Texto para leitura:
+++

Há um cálculo na jogada da Santíssima Trindade (Pai, Filho e as Fakenews). A retórica libertária antissistema – “não tô nem aí”– substitui a condução política “impura”do Estado por um comando missionário “puro” da nação. Em vez de agir como governante, age intencionalmente como um mártir destemido, independente e visionário, o ELEITO, que vive o RITO do sacrifício público das desmoralizações, xingamentos e panelaços dos eleitores para se fazer MITO.
“Ser (do) contra” o seu próprio governo é uma tática para obter um poder virtuoso acima da política corruptora da “boa ordem, da boa moral, dos bons costumes”. Um jogo do ganha ou ganha de qualquer modo. Ele é a unidade na revolta: um artilheiro solitário do exército “contra tudo que tá aí”, contra si mesmo se preciso manipular for. Um artilheiro, com a língua feito mira giratória, que precisa ser perseguido por todos e injustiçado pelos seus. É assim que ele ganha novas adesões. Apresenta-se como a Grande Vítima que serve de saco de pancadas no lugar do povo simples, ordeiro e trabalhador porque é o seu Grande Irmão: aquele que apanha no seu lugar para te defender e, com isso, ter o privilégio de ser sempre o primeiro a bater em você. Ele é o combatente que, ao sobreviver a agonia de ser traído por dentro, tem a missão heroica de denunciar tudo, todos, ele mesmo. Ele, o (des)político (des)comprometido que faz e desfaz o que não fez para despolitizar o rebanho, provocando um estado de susto que alerta suas ovelhas contra as tramoias dos outros, as raposas da política. Os outros tem ideologia, ele tem a verdade revelada.

+++

Atividades a realizar:
A – No texto, reescreva o trecho que vai de "Há um cálculo" até "se fazer MITO." e substitua "mártir" por "herói".
B – Segundo o texto, de que forma ele se apresenta?
C – Converta em lista o parágrafo do texto que começa com "Há um cálculo na jogada", mantendo os fatos principais.
A listagem não é necessária para fazer as atividades.

Dados fornecidos:
+++

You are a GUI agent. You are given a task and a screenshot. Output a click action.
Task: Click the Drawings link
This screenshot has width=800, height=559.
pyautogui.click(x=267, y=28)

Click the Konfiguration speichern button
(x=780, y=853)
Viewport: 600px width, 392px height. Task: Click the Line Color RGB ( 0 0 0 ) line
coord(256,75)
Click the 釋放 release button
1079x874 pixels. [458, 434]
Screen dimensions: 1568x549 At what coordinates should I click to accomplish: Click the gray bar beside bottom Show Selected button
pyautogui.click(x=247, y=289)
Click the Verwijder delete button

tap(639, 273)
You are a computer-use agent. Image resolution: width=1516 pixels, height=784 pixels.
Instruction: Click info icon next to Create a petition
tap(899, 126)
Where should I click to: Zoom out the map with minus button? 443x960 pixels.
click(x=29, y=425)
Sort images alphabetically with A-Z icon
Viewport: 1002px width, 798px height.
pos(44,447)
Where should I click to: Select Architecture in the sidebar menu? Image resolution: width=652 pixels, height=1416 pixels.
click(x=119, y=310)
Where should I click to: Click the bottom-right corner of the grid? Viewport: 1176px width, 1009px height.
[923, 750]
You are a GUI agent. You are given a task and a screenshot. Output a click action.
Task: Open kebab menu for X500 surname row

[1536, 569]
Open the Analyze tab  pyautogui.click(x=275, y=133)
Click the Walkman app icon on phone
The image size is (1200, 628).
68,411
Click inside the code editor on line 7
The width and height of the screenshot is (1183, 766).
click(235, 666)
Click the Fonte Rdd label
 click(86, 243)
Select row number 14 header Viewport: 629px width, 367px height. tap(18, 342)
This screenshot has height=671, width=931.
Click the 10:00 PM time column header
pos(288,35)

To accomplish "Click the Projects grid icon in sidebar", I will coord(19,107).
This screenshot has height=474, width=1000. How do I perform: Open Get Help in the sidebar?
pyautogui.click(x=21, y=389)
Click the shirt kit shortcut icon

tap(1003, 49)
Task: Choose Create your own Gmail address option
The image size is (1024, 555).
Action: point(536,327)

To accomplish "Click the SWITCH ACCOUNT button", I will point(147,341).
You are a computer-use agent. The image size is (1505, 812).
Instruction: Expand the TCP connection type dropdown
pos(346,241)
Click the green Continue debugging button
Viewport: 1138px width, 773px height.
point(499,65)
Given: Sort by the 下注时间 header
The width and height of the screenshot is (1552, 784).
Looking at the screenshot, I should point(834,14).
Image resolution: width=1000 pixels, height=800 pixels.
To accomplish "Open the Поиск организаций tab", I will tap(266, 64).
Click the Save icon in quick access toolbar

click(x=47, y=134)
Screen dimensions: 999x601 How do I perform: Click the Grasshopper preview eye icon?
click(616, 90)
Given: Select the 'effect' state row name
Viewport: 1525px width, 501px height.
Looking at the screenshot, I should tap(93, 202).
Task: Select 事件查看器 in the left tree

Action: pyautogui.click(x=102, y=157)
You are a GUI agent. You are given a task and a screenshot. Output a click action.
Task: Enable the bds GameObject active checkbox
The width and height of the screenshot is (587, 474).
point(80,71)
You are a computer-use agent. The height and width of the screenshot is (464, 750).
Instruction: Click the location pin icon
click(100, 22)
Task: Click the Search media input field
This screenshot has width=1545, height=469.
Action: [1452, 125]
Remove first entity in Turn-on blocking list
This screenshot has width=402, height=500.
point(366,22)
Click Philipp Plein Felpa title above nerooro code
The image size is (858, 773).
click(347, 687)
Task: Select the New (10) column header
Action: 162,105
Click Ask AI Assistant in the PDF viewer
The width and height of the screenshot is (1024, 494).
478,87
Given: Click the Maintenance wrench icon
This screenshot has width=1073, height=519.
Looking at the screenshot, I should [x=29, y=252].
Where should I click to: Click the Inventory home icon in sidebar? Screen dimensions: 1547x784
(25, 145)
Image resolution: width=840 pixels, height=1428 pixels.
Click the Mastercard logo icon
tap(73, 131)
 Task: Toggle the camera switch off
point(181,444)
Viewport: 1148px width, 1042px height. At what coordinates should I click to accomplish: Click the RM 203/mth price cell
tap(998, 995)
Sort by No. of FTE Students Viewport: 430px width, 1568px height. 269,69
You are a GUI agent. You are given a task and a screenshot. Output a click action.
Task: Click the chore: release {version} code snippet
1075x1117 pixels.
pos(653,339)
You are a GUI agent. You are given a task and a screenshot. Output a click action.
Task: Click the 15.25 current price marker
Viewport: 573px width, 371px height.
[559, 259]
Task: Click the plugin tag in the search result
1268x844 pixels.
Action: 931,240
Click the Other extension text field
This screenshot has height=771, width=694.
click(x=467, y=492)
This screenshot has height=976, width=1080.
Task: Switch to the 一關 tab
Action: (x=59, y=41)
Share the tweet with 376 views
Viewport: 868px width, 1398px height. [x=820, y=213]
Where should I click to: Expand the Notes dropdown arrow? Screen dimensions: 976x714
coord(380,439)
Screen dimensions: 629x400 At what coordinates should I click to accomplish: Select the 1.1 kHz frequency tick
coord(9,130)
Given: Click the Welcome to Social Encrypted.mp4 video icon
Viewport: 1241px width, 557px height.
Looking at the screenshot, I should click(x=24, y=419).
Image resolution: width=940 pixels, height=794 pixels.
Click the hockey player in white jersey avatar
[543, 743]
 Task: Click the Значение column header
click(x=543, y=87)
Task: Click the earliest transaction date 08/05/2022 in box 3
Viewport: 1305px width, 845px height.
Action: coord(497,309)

+++

Respostas das atividades:
A –
Há um cálculo na jogada da Santíssima Trindade (Pai, Filho e as Fakenews). A retórica libertária antissistema – “não tô nem aí”– substitui a condução política “impura”do Estado por um comando missionário “puro” da nação. Em vez de agir como governante, age intencionalmente como um herói destemido, independente e visionário, o ELEITO, que vive o RITO do sacrifício público das desmoralizações, xingamentos e panelaços dos eleitores para se fazer MITO.

B – Como a Grande Vítima que serve de saco de pancadas no lugar do povo simples, ordeiro e trabalhador.

C –
- Há um cálculo na jogada da Santíssima Trindade (Pai, Filho e as Fakenews).
- A retórica libertária antissistema ("não tô nem aí") troca a condução política "impura" do Estado por um comando missionário "puro" da nação.
- Em vez de agir como governante, ele age intencionalmente como um mártir destemido, independente e visionário: o ELEITO.
- Ele vive o RITO do sacrifício público (desmoralizações, xingamentos e panelaços dos eleitores) para se fazer MITO.